- **AUFGABE**: Gib sämtliche nachstehenden Zeilen wortgetreu wieder. Die Bilder sind dabei auszulassen.

- **EINGABE**:
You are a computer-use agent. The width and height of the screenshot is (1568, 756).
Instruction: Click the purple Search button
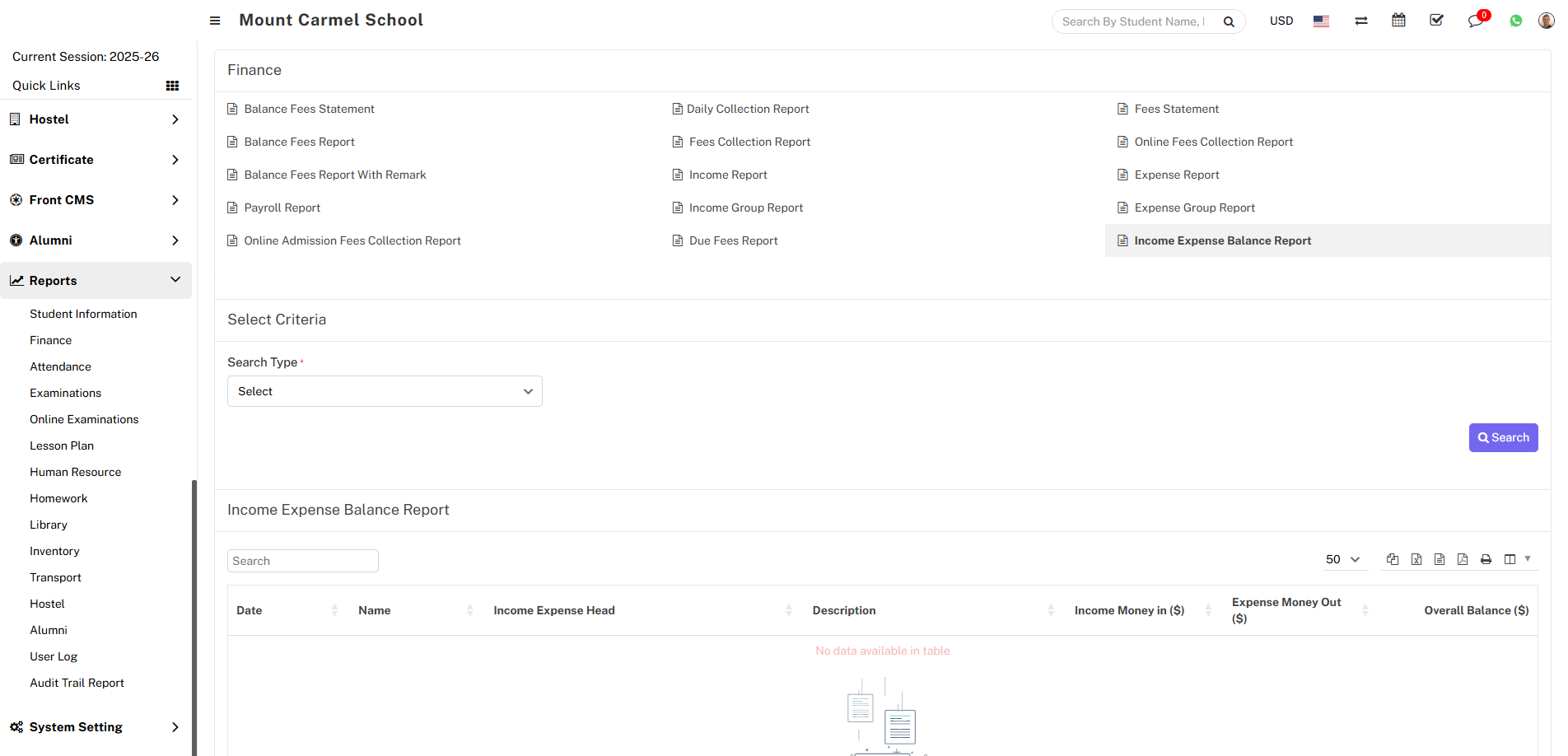point(1503,438)
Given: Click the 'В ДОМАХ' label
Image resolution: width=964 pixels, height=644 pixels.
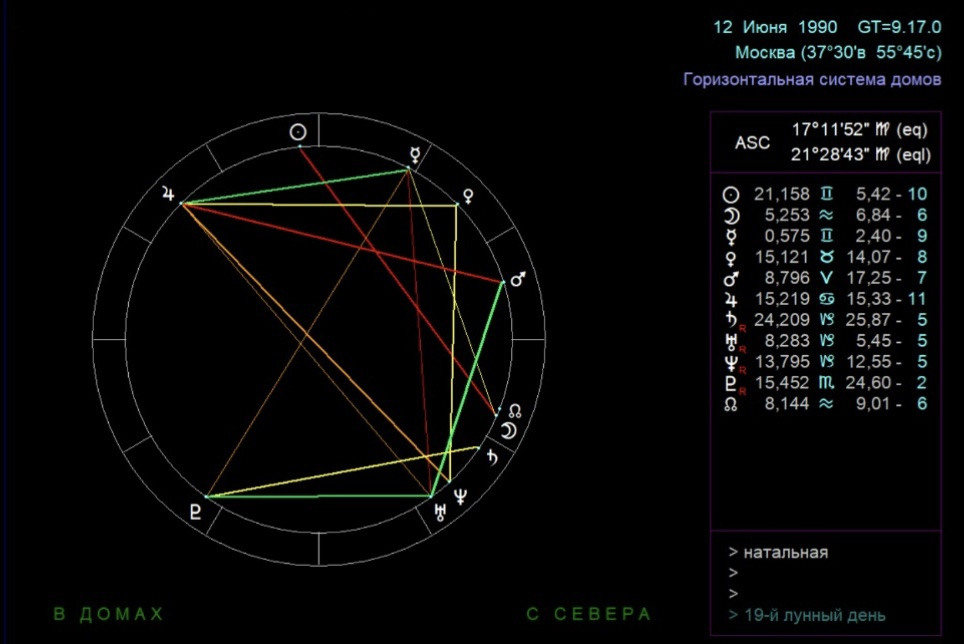Looking at the screenshot, I should (x=108, y=614).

- **ANTWORT**:
You are a computer-use agent. The width and height of the screenshot is (1568, 756).
Instruction: Click the purple Search button
point(1503,438)
Given: Click the 'В ДОМАХ' label
Image resolution: width=964 pixels, height=644 pixels.
Looking at the screenshot, I should (x=108, y=614).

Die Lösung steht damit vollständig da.